> TASK TO COMPLETE
All of the data is to be repeated verbatim.

++++++++++++++++++++

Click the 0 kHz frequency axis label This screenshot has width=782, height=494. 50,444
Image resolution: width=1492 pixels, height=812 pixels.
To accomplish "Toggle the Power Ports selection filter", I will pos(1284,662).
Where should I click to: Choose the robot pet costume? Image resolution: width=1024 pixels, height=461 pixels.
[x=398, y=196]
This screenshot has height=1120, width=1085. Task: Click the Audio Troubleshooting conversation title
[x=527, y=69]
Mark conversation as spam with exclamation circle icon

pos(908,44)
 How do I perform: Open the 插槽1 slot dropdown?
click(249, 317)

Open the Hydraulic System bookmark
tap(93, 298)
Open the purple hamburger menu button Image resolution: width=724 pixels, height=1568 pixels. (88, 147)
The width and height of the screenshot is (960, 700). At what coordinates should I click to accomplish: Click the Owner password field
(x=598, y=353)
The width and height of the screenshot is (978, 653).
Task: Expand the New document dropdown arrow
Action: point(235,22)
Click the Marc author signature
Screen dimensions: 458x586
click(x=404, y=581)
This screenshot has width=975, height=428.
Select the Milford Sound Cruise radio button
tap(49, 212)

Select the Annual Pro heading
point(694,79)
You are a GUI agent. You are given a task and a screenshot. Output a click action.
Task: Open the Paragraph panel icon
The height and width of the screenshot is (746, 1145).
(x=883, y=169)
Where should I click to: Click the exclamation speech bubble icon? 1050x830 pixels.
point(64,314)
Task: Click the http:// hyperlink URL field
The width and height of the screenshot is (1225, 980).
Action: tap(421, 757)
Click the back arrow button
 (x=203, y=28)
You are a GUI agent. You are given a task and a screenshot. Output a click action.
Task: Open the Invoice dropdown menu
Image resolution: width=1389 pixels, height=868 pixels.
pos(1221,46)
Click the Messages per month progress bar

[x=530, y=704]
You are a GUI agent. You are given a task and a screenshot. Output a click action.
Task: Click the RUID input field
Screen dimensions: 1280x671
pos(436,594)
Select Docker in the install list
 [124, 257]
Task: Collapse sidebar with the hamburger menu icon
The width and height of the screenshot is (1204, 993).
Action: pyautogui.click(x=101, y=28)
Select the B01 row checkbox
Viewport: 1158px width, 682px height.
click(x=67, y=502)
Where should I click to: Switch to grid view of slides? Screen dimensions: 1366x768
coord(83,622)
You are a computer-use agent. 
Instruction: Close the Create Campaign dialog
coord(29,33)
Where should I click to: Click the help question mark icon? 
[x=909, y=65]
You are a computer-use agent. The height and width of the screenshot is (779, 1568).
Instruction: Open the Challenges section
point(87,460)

++++++++++++++++++++

> OUTPUT OF THE TASK
Click the 0 kHz frequency axis label This screenshot has width=782, height=494. 50,444
Image resolution: width=1492 pixels, height=812 pixels.
To accomplish "Toggle the Power Ports selection filter", I will pos(1284,662).
Where should I click to: Choose the robot pet costume? Image resolution: width=1024 pixels, height=461 pixels.
[x=398, y=196]
This screenshot has height=1120, width=1085. Task: Click the Audio Troubleshooting conversation title
[x=527, y=69]
Mark conversation as spam with exclamation circle icon

pos(908,44)
 How do I perform: Open the 插槽1 slot dropdown?
click(249, 317)

Open the Hydraulic System bookmark
tap(93, 298)
Open the purple hamburger menu button Image resolution: width=724 pixels, height=1568 pixels. (88, 147)
The width and height of the screenshot is (960, 700). At what coordinates should I click to accomplish: Click the Owner password field
(x=598, y=353)
The width and height of the screenshot is (978, 653).
Task: Expand the New document dropdown arrow
Action: point(235,22)
Click the Marc author signature
Screen dimensions: 458x586
click(x=404, y=581)
This screenshot has width=975, height=428.
Select the Milford Sound Cruise radio button
tap(49, 212)

Select the Annual Pro heading
point(694,79)
You are a GUI agent. You are given a task and a screenshot. Output a click action.
Task: Open the Paragraph panel icon
The height and width of the screenshot is (746, 1145).
(x=883, y=169)
Where should I click to: Click the exclamation speech bubble icon? 1050x830 pixels.
point(64,314)
Task: Click the http:// hyperlink URL field
The width and height of the screenshot is (1225, 980).
Action: tap(421, 757)
Click the back arrow button
 (x=203, y=28)
You are a GUI agent. You are given a task and a screenshot. Output a click action.
Task: Open the Invoice dropdown menu
Image resolution: width=1389 pixels, height=868 pixels.
pos(1221,46)
Click the Messages per month progress bar

[x=530, y=704]
You are a GUI agent. You are given a task and a screenshot. Output a click action.
Task: Click the RUID input field
Screen dimensions: 1280x671
pos(436,594)
Select Docker in the install list
 [124, 257]
Task: Collapse sidebar with the hamburger menu icon
The width and height of the screenshot is (1204, 993).
Action: pyautogui.click(x=101, y=28)
Select the B01 row checkbox
Viewport: 1158px width, 682px height.
click(x=67, y=502)
Where should I click to: Switch to grid view of slides? Screen dimensions: 1366x768
coord(83,622)
You are a computer-use agent. 
Instruction: Close the Create Campaign dialog
coord(29,33)
Where should I click to: Click the help question mark icon? 
[x=909, y=65]
You are a computer-use agent. The height and width of the screenshot is (779, 1568).
Instruction: Open the Challenges section
point(87,460)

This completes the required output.